Filename: 362-update-pow-control-loop.md
Title: Updating the Proof-of-Work Control Loop
Author: Wesley Aptekar-Cassels
Created: 22 April 2025
Status: Open
Ticket: torspec#329

Introduction

The Tor protocol provides a proof-of-work based DDoS protection mechanism, as described in proposal 327. That proposal describes several pieces that come together into a proof-of-work scheme:

A set of algorithms for generating and solving proof-of-work challenges
A method for onion services to publish such challenges
A method for clients to provide solutions for the challenges
A control loop algorithm for services to adjust the suggested difficulty based on load

This proposal suggests a new algorithm for adjusting suggested difficulty, while keeping all other aspects of the current proof-of-work scheme the same. As such, it only affects onion services; clients do not know or care whether a service is using the updated algorithm.

Problem statement

The current PoW control loop for suggested effort is vulnerable to attacks that allow attackers to artificially inflate the suggested effort value, turning PoW into a DOS vector itself. These attacks are in a currently unpublished draft paper. Additionally, the current update algorithm is somewhat complex and not rooted in fundamental control theory principles. This proposal is for a simpler algorithm which should avoid the attacks while being easier to analyze.

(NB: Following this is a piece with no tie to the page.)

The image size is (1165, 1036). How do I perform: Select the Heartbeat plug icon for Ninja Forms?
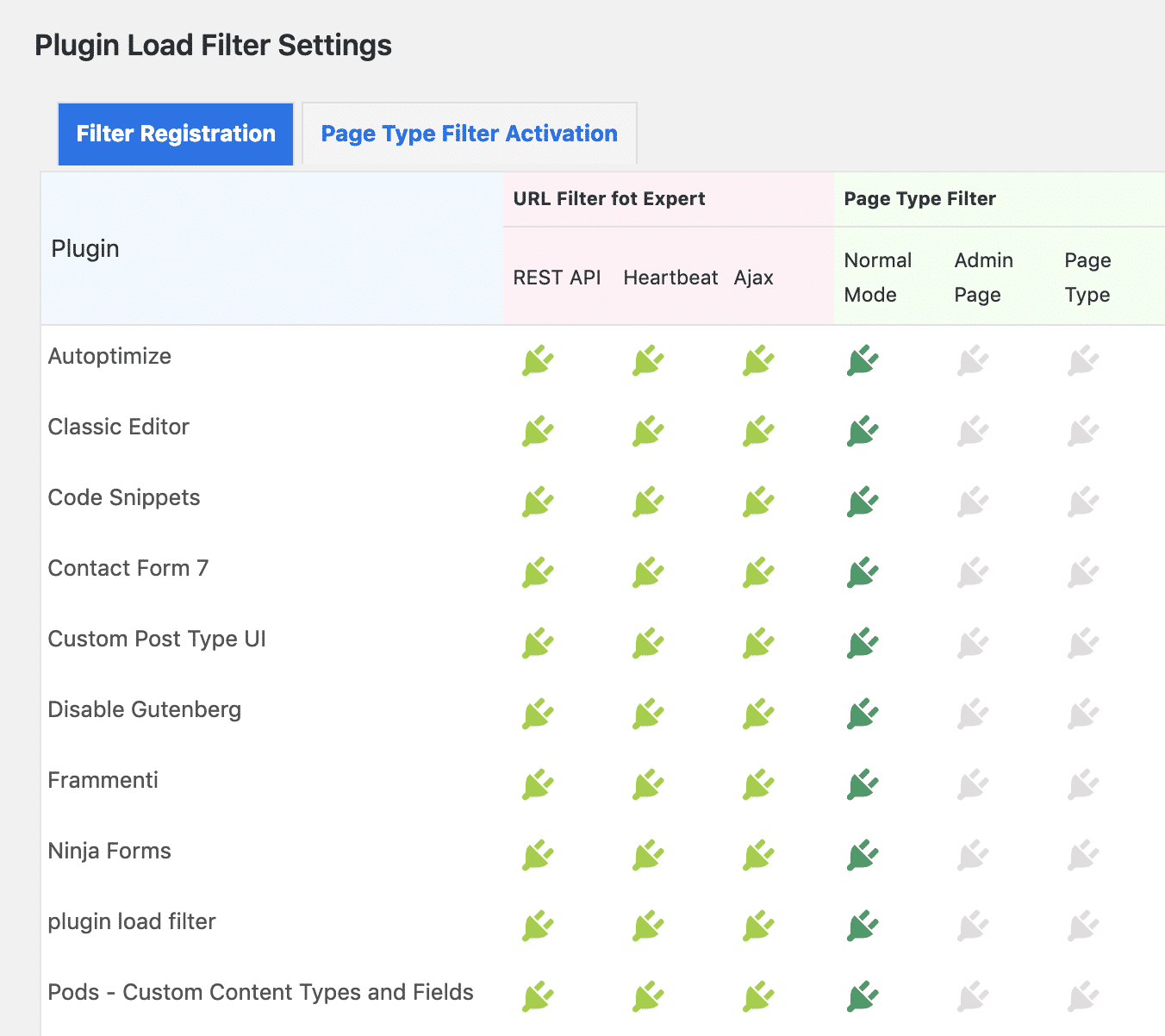[647, 855]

Goals for an improved algorithm

Control loop target

The aim of the control loop is to find a value for suggested effort such that the enqueue rate of requests with at least the current suggested effort is less than or equal to the dequeue rate for the service. Ideally, the lowest possible value that meets this requirement should be chosen.

This is the goal, because when we reach it, it means that all clients that use the suggested effort value will be served.

This means that we need to choose whether to increase or decrease the suggested effort based on whether the enqueue rate is greater than or less than the dequeue rate.

Simple configuration

We should aim to provide as few configuration knobs as possible, while still giving operators the flexibility they need to configure services for different load scenarios.

Impact of a request should be time-independent

A request coming in should have the same impact on the change in suggested effort regardless of when in the control loop update period that request came in. A majority of the attacks on the current control loop are because it does not meet this requirement.

Smart trimming of queue

The current approach mass-trims the request queue by removing half of the elements whenever a threshold is reached. This seems to be a somewhat heavy-handed approach. Part of the intention seems to be to avoid a situation where many old low-effort requests remain in the queue (which have likely timed out on the client side), and potentially push newer low-effort requests out of the queue. However, it seems more desirable to track this directly, removing requests from the queue based on a timeout, rather than purely based on their position in the queue.

Proposed algorithm

Queue management

Requests are processed highest effort first, and if there are multiple requests with the same effort, the oldest request is processed first.

If the queue is full when an item is added, the lowest-effort request is removed from the queue. If there are multiple requests with the same effort, the oldest request is removed.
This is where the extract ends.